Choice-based preferences in other animals

Recall my definition and illustrations from a previous piece:

Choice-based preferences: our actual choices, as in revealed preferences, or what we would choose.[15] If I choose an apple over an orange when both are available in a given situation, then, on this account and in that situation, I prefer the apple to the orange.[16] In order to exclude reflexive and unconscious responses (even if learned), I’d consider only choices under voluntary/​top-down/​cognitive control, driven (at least in part) by reasons of which the individual is conscious, (conscious) intentions[17] and/​or choices following (conscious) plans (any nonempty subset of these requirements). Conscious reasons could include hedonic states, felt desires or belief-like preferences. For example, the normal conscious experience of pain drives behaviour in part through executive functions (cognitive control), not just through (apparently) unconscious pain responses like the withdrawal reflex.

Heathwood (2019) calls these behavioral desires and argues against their moral importance, because they don’t require any genuine attraction to the chosen options (or aversion to the alternatives).

As I argued in that piece, based on Heathwood (2019), it seems unlikely that choice-based preferences matter much intrinsically at all, but in case they do, which other animals have them, if any?

It seems to me that animals meet some plausible standards for choice-based preferences. Many can act through voluntary/​top-down control, guided by their conscious felt desires or hedonic states, assuming these are conscious at all. If that’s all that’s required, then effectively all animals with conscious hedonic states or felt desires and top-down control could have choice-based preferences.

However, we might require intentions or plans, or even that the animal be conscious of them. Which other animals have intentions or plans? Which ones are they conscious of their intentions or plans?

There is evidence for anticipatory planning in some other animals, there’s so far no evidence for strategic planning, according to Selter (2020).
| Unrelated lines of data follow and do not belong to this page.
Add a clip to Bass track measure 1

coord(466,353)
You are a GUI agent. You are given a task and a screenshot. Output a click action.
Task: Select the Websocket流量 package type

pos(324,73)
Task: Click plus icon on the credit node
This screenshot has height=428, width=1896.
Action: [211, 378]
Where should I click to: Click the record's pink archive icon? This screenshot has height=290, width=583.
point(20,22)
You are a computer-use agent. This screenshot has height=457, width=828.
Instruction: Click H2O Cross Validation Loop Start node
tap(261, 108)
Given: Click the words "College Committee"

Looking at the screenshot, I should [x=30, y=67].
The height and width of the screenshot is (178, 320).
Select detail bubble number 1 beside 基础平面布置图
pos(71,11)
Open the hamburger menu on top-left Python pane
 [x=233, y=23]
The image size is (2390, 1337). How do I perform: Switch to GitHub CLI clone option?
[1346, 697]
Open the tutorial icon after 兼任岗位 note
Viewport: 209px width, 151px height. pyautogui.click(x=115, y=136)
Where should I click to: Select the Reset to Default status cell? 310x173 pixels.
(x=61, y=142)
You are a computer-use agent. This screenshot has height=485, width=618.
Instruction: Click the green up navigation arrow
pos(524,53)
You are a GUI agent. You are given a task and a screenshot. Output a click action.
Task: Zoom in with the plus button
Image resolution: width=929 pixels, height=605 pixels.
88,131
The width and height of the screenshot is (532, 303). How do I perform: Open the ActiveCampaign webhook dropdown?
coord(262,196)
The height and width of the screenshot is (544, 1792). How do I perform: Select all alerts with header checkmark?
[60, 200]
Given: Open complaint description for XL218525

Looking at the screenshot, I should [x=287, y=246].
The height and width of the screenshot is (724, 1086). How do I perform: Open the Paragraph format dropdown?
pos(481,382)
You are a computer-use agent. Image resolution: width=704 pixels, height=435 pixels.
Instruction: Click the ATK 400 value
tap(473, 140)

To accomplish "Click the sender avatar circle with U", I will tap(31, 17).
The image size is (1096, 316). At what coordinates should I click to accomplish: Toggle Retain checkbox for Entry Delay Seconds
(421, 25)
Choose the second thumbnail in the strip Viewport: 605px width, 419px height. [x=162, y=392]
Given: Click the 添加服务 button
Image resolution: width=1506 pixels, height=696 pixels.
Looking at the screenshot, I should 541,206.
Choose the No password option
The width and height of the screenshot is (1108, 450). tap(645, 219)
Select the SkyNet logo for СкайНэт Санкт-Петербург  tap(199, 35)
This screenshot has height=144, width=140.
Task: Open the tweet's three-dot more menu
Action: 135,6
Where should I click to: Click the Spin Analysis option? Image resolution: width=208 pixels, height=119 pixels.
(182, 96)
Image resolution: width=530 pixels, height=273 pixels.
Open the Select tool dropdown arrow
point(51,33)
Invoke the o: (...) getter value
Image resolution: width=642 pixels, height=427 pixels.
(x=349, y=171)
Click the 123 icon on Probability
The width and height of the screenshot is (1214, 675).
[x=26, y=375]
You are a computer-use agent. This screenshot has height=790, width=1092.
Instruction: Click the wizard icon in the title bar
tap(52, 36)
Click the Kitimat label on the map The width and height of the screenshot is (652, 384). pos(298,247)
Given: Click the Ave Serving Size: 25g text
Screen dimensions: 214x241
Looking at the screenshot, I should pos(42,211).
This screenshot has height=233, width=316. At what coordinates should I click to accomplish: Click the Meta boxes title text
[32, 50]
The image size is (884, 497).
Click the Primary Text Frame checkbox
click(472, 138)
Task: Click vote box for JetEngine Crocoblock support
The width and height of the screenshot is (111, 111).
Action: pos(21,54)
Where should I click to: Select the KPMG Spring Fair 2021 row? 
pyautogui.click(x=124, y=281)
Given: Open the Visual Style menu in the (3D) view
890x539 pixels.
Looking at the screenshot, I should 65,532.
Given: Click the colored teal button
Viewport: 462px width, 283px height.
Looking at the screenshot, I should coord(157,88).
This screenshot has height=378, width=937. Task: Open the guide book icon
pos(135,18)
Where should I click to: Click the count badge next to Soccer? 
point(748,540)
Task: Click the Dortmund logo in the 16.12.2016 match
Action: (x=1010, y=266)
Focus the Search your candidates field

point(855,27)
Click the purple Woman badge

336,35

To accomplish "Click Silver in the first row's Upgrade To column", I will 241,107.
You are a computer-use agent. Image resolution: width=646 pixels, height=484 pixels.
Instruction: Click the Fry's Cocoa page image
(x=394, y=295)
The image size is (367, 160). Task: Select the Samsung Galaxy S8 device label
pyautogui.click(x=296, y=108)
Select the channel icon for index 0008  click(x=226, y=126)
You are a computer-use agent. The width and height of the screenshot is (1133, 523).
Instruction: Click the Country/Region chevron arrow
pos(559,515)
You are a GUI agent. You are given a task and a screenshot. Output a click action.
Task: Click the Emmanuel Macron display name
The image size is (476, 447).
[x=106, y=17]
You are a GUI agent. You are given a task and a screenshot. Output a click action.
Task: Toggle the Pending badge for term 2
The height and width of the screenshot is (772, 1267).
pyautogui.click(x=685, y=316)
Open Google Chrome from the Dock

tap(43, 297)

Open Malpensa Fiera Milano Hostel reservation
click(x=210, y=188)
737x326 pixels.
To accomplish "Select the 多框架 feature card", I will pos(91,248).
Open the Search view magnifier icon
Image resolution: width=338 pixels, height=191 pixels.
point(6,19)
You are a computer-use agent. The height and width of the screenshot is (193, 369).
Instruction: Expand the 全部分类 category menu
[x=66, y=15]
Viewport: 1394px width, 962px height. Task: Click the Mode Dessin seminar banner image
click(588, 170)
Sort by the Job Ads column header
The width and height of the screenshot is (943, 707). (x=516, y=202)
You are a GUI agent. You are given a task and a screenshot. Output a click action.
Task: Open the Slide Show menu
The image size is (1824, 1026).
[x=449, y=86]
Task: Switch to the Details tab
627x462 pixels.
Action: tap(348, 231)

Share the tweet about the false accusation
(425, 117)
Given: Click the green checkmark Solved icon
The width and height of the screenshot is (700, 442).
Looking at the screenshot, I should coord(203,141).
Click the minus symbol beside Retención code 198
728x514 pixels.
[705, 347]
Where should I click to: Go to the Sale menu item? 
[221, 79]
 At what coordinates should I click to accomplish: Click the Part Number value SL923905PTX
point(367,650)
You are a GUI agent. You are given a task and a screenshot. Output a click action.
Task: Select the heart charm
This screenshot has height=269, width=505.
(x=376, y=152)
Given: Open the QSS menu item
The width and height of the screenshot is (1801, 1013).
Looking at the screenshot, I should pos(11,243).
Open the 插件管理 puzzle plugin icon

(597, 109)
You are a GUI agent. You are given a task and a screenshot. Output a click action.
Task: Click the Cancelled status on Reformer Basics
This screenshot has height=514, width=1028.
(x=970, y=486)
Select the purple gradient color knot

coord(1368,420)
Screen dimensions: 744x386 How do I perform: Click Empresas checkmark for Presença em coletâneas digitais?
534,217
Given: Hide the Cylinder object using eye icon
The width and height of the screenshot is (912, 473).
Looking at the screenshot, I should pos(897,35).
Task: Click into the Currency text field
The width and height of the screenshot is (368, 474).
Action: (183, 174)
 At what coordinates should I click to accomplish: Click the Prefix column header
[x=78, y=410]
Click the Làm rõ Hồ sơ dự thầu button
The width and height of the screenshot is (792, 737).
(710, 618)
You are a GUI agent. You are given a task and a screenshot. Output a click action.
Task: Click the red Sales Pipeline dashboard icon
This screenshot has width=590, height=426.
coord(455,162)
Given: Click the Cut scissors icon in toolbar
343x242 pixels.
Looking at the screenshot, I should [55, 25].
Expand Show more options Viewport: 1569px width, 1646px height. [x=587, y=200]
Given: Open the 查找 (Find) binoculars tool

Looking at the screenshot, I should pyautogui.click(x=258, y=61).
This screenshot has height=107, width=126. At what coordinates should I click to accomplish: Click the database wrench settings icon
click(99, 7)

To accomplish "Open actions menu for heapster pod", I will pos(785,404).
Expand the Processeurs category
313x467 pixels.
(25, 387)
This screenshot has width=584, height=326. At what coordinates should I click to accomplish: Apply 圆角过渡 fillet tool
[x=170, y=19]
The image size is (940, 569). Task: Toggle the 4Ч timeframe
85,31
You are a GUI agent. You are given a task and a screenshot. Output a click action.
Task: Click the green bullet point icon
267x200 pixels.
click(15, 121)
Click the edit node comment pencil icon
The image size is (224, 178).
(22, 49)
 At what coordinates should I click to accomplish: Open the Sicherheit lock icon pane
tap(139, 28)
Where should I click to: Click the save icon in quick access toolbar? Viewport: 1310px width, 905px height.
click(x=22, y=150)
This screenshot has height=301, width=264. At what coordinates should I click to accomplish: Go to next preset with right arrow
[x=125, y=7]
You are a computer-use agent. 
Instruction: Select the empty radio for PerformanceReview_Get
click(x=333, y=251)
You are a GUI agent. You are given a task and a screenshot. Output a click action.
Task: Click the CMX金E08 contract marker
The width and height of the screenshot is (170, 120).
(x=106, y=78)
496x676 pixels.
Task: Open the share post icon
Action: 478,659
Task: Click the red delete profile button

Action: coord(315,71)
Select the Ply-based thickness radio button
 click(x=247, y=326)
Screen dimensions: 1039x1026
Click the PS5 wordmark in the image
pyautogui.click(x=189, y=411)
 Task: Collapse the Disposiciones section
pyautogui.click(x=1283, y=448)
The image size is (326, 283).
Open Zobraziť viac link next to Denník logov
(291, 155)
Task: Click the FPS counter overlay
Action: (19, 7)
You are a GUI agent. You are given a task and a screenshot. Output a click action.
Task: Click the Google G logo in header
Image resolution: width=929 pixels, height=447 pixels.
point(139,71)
There’s evidence for mental time travel, prospective reasoning and future planning in corvids (crows, ravens, jays, magpies) and nonhuman apes (Carruthers, 2019, p. 26-29, Corballis, 2019, Zentall, 2013), but these animals are not exploited by humans in very large numbers, so they’d probably be difficult to help cost-effectively. Chickens may demonstrate some self-control to delay gratification (Abeyesinghe et al. 2005, cited by Marino (2017)), but I doubt this requires planning. Navigation may involve planning or mental simulation in general, like hippocampal preplay in rats (Dragoi & Tonegawa, 2011, Lai et al., 2023), but this could be unconscious like blindsight, if it does not involve conscious mental imagery, whether visual,[18] motor, proprioceptive, tactile or something else.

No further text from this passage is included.